» Problem statement
All of the data below should be set down again verbatim, without any images.

<<<<

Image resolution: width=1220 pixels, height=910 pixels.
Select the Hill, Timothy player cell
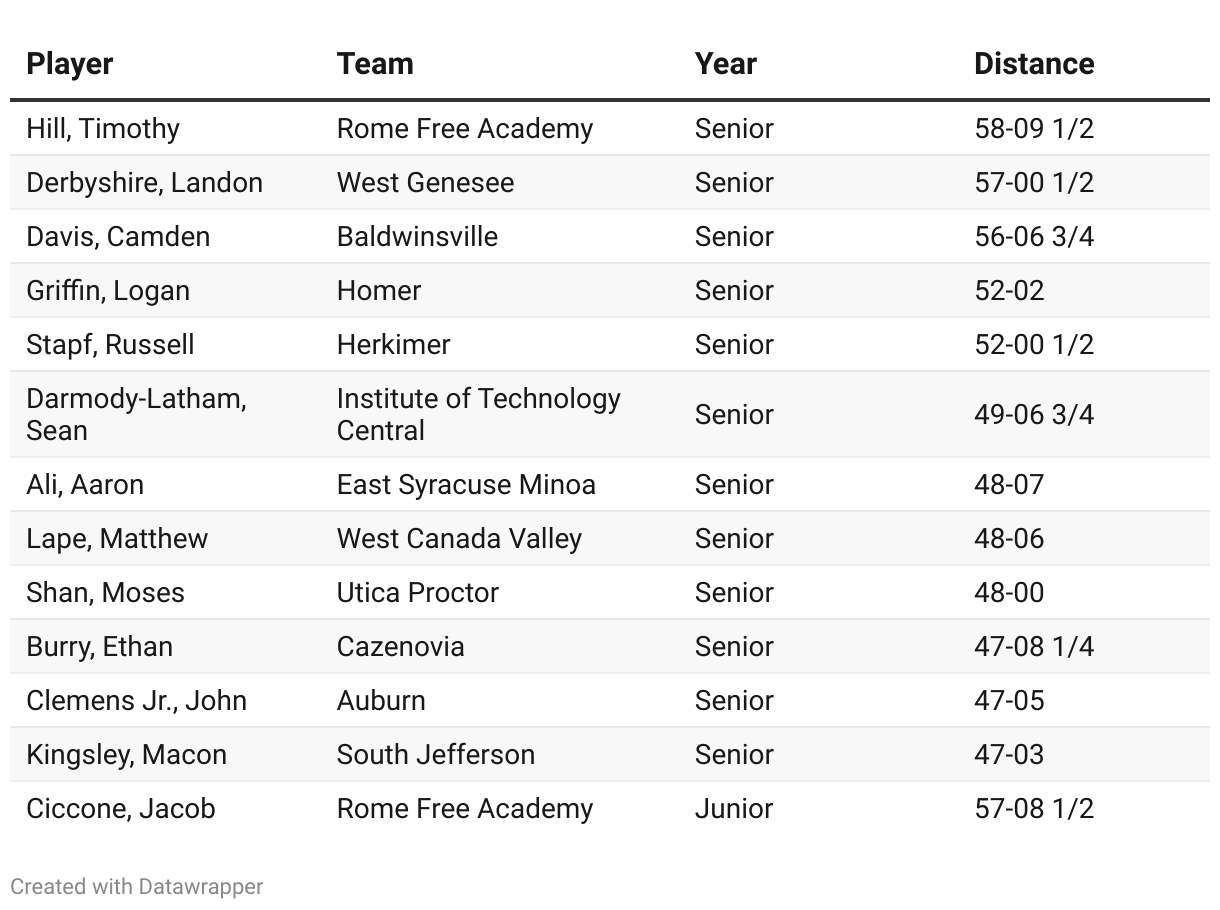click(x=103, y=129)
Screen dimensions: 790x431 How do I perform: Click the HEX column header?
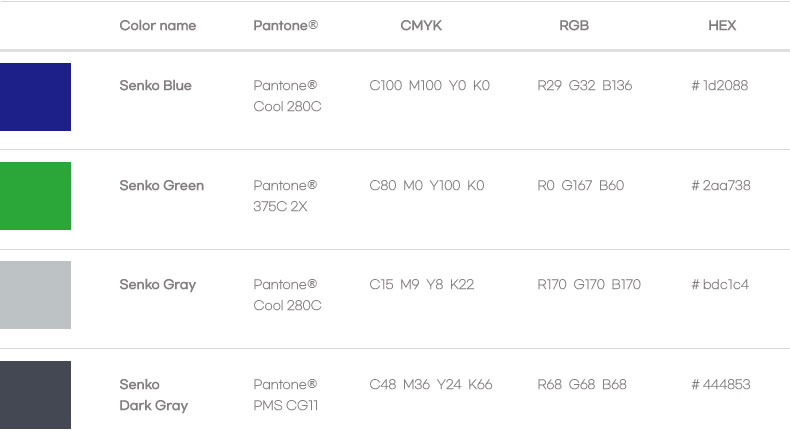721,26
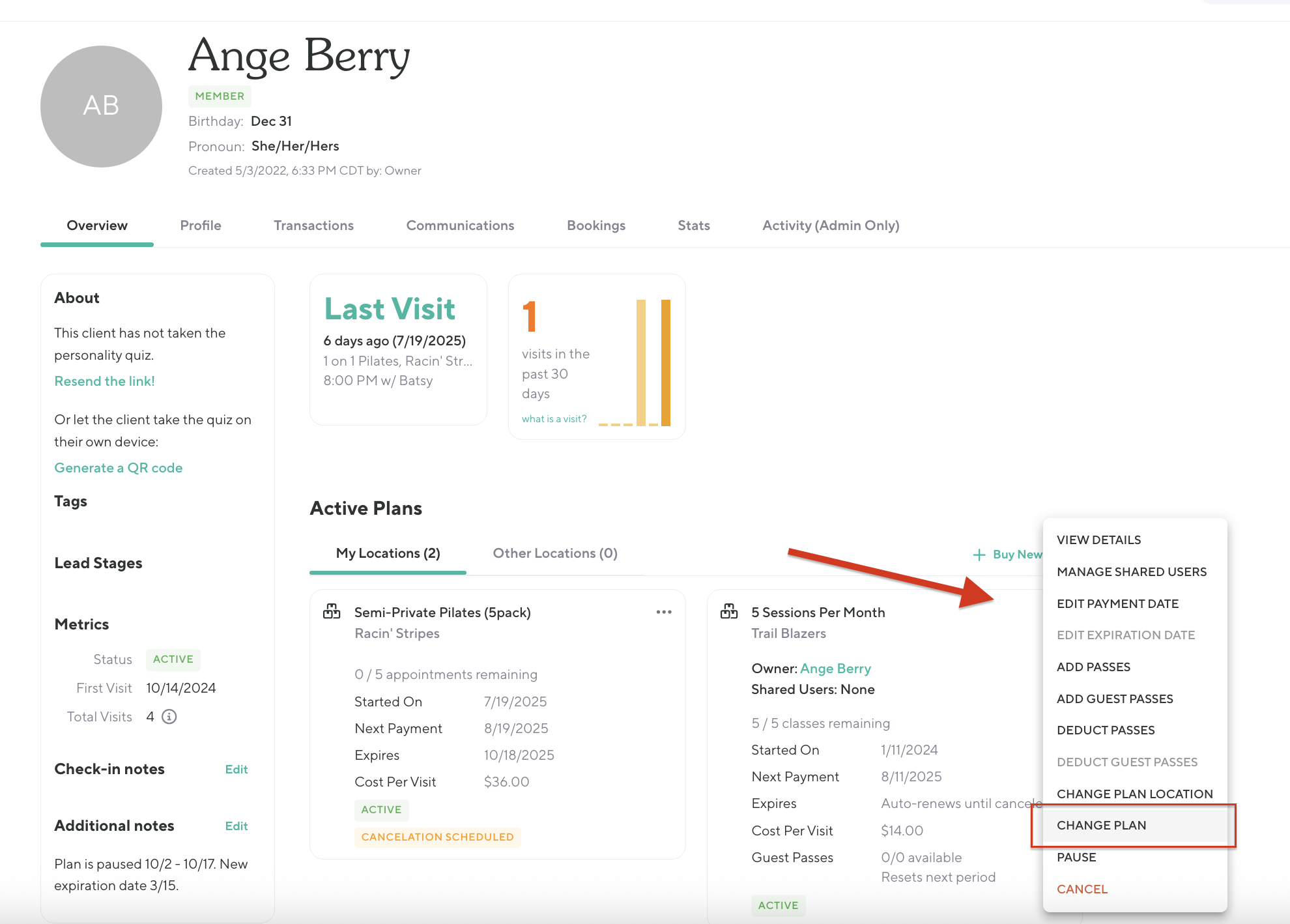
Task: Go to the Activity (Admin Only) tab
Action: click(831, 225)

>>>>

» Problem solution
Image resolution: width=1220 pixels, height=910 pixels.
Select the Hill, Timothy player cell
click(x=103, y=129)
Screen dimensions: 790x431 How do I perform: Click the HEX column header?
721,26
Task: Go to the Activity (Admin Only) tab
Action: click(831, 225)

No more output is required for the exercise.